Tenía ganas de llorar.

Y si hubiera querido, podría haber llorado tranquilamente. Después de todo era un bebé y nadie se habría sorprendido. Sin embargo, no lo hice. Aunque por fuera parecía un niño pequeño, por dentro tenía doce años. Todavía conservaba mi orgullo.

Papá entró en la tienda y aguantó la puerta para que mamá pasara con el carrito. Una vez dentro, mamá me abandonó allí, sentado y atado.

La tienda estaba repleta de muebles antiguos. Un hombre gordito de unos cuarenta años se acercó a nosotros. Detrás de él, en un rincón de la tienda, distinguí una silueta conocida: el reloj. El reloj de cuco.

En cuanto lo vi, se me escapó un gritito de alegría y empecé a agitarme en el carrito. ¡Qué cerca estaba!

—¿Qué desean? —le preguntó el hombre a mamá y papá.

—Estamos buscando una mesa de comedor —le dijo mamá.

Tenía que salir del carrito para llegar hasta el reloj. Me retorcí con más fuerza, pero no había manera; estaba bien atado.

—¡Sacadme de aquí! —grité.

Mamá y papá se volvieron para mirarme.

—¿Qué ha dicho? —preguntó papá.

—Algo como «la-ra la-rí» —sugirió el anticuario.

Me puse a hacer aspavientos y a gritar.

—Odia el carrito —explicó mamá. Entonces se agachó y me desató—. Si lo saco un momento puede que se calme.

Esperé hasta que me tuvo en brazos para volver a chillar y agitarme todo lo que pude.

Papá se puso rojo.

—Michael, ¿qué te pasa?

—¡Abajo, abajo! —grité.

—Vale, vale —murmuró mamá, al tiempo que me depositaba en el suelo—. Y ahora deja de berrear.

Me callé inmediatamente.

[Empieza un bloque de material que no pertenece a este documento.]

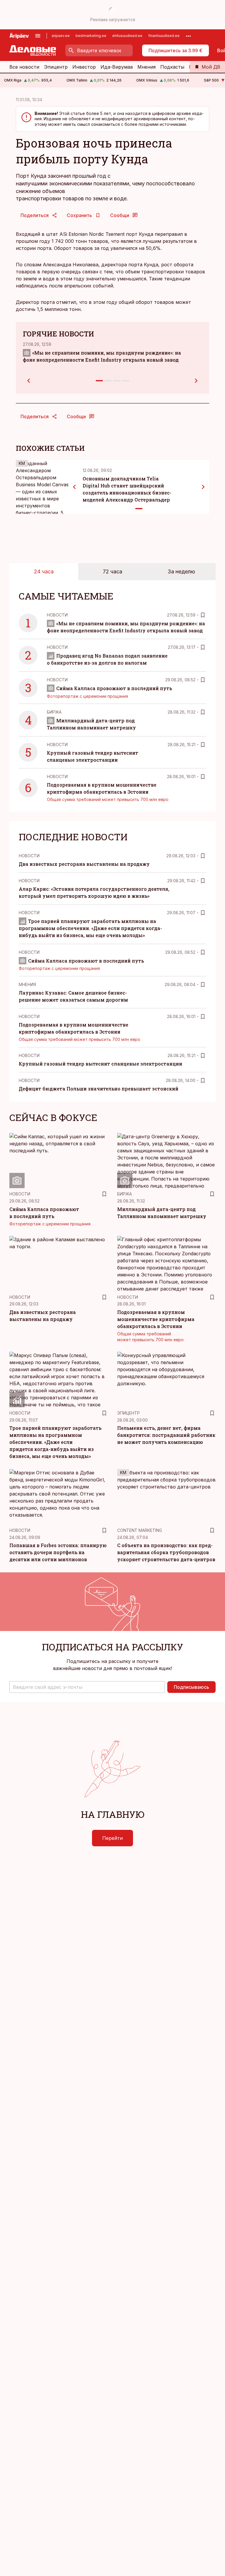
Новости (57, 614)
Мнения (146, 67)
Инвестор (84, 67)
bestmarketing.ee (91, 35)
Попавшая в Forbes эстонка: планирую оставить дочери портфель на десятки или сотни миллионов (58, 1552)
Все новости (24, 67)
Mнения (27, 984)
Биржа (54, 711)
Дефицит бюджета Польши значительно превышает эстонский (98, 1088)
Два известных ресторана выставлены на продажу (84, 864)
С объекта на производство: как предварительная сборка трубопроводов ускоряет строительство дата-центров (166, 1552)
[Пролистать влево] (74, 487)
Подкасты (172, 67)
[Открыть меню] (38, 36)
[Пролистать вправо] (203, 487)
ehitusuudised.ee (127, 35)
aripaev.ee (61, 35)
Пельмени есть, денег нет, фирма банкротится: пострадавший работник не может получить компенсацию (166, 1435)
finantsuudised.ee (164, 35)
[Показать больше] (188, 36)
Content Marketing (139, 1530)
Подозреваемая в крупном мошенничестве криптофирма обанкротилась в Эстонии (156, 1319)
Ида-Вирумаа (116, 67)
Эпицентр (56, 67)
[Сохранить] (202, 615)
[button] (87, 1687)
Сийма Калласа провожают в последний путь (114, 688)
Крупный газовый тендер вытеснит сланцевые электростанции (100, 1064)
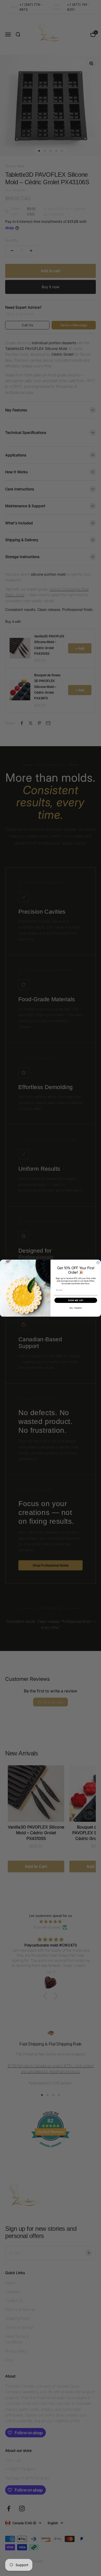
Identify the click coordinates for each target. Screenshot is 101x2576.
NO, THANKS (76, 1308)
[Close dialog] (98, 1262)
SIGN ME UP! (75, 1300)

Caminé un poco para probar mis piernecitas regordetas. Aunque eran bastante débiles y no me llevarían demasiado lejos, eran mi única esperanza.

—Vigílenlo —avisó el anticuario—. Hay muchos objetos frágiles.

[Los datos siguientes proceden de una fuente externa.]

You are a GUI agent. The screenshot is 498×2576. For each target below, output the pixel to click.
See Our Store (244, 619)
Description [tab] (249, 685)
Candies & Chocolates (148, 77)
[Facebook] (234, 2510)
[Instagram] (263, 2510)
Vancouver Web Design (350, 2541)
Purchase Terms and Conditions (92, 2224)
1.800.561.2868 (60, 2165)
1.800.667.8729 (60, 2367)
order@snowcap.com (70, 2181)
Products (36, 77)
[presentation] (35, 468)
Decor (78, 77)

Mamá me agarró de la mano.

—Ven, Mikey. Vamos a mirar unas mesas.

Mamá me llevó a un rincón de la tienda donde había varias mesas de madera. Yo gemí y me agité con la esperanza de escapar, pero ella me tenía bien cogido.

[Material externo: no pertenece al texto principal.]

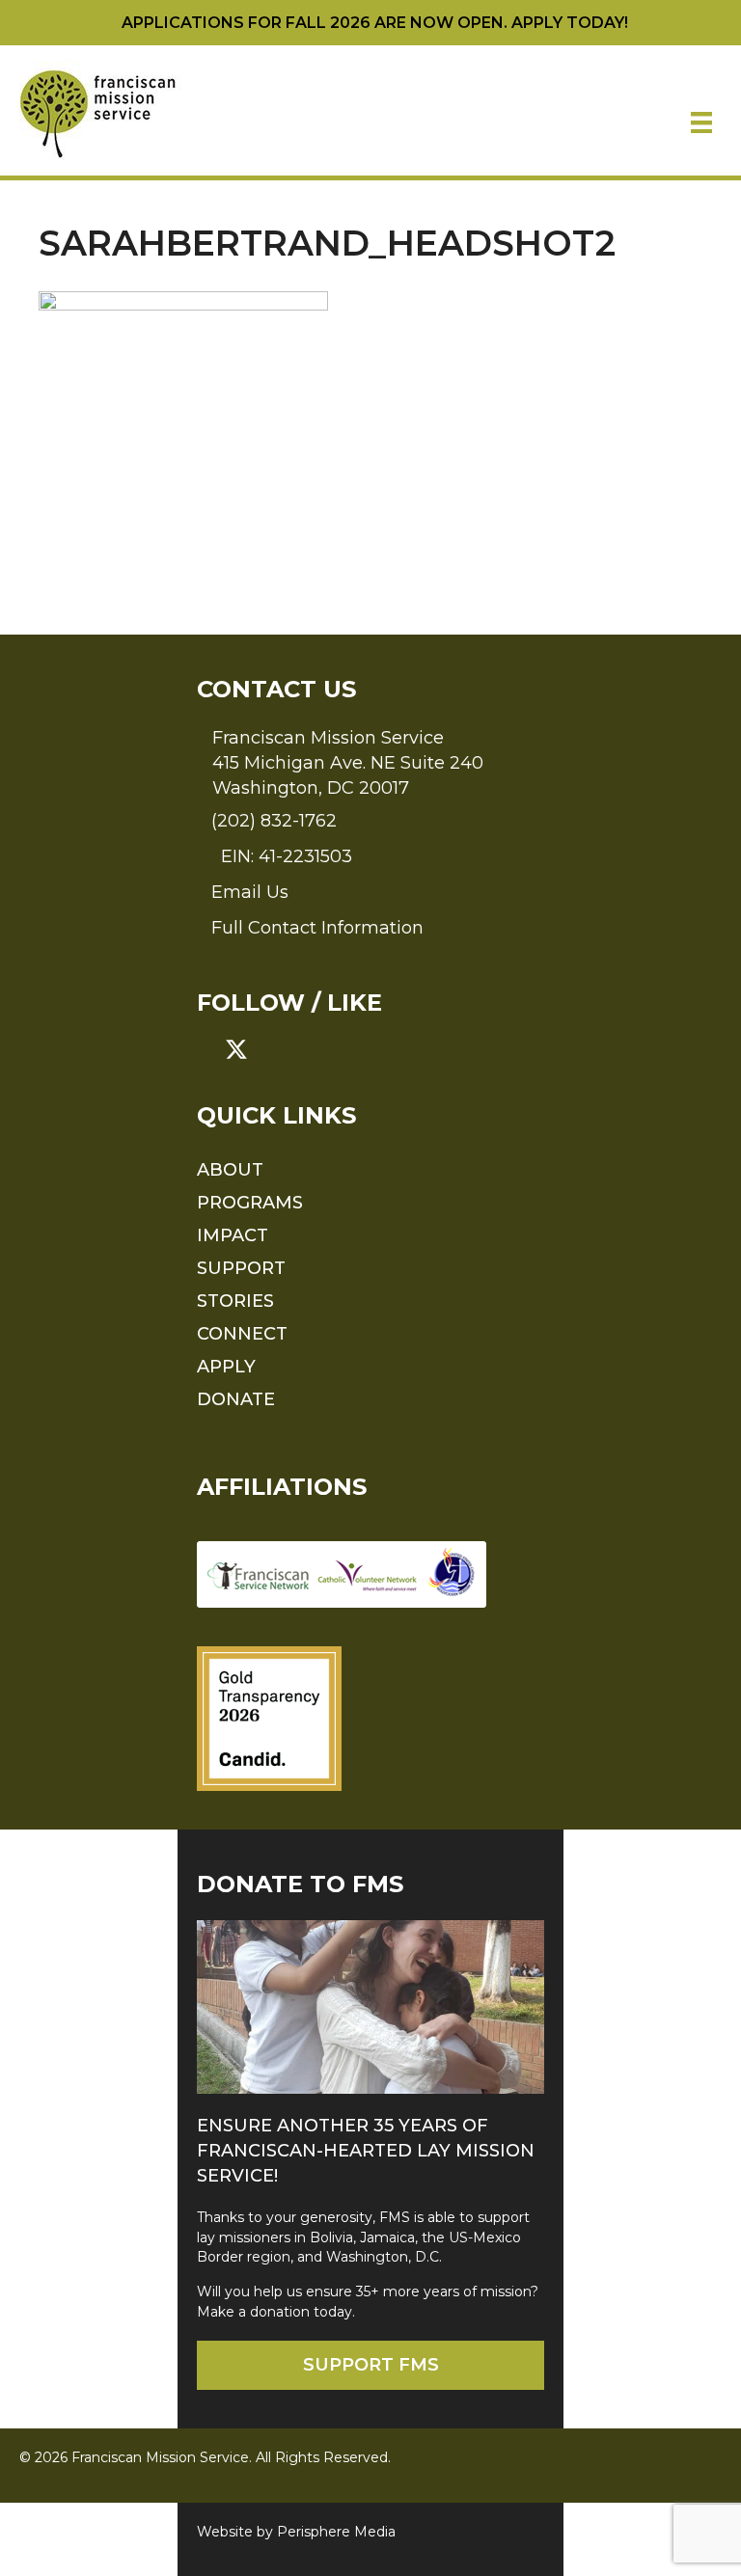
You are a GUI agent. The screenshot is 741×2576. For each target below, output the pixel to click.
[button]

—Mikey, chissss… —me dijo.

Dejé que mamá me arrastrara hasta las mesas. Entonces eché un vistazo al reloj y me di cuenta de que eran casi las doce del mediodía. A las doce en punto saldría el cuco. Era mi única oportunidad de agarrar el pájaro y darle la vuelta a la cabeza.

Tiré de la mano de mamá, pero ella me apretó aún más.

—¿Qué te parece ésta, cariño? —le preguntó papá, pasando la mano por una mesa oscura.

—Creo que la madera es demasiado oscura para nuestras sillas, Hermán —le respondió mamá.

A mamá le llamó la atención otra mesa y cuando se dirigió hacia ella, intenté desasirme. Como no pude, tuve que seguirla hasta la segunda mesa. Miré el reloj de reojo. La aguja se había movido; eran las doce menos dos minutos.

—No podemos ser demasiado exigentes, cariño —comentó papá—. Los Berger vienen a cenar el sábado por la noche, o sea, dentro de dos días. ¡Y no podemos cenar sin una mesa!

—Eso ya lo sé, pero es absurdo comprar una mesa que no nos guste.

El tono de voz de papá empezó a subir, mientras que mamá adoptó una mueca característica.

«Ah, una pelea —pensé—. Esta es la mía.»

—¿Por qué no ponemos un mantel en el suelo y les decimos que coman allí? —dijo papá, irritado—. ¡Lo llamaremos «picnic»!

Finalmente mamá dejó de apretarme la mano. Yo me solté y correteé lo más rápido que pude hacia el reloj. La aguja se había movido. Más rápido.

Mis padres seguían discutiendo.

—¡No voy a comprar una mesa fea y punto! —exclamó mamá.

«Por favor, que no me vean —recé—. Todavía no.»

Al final logré llegar al reloj de cuco. Me quedé de pie frente a él, mirando la esfera. La ventanita del cuco estaba demasiado lejos, fuera de mi alcance.

De pronto el minutero volvió a moverse y sonó la campana. La ventanita se abrió, dejando paso al cuco.

—Cucú —dijo una vez—. Cucú —repitió.

Yo lo miraba con impotencia. Era un niño de doce años atrapado en un cuerpo de bebé.

Seguí contemplándolo.

Tenía que hacer algo, como fuera. Tenía que llegar hasta el pájaro.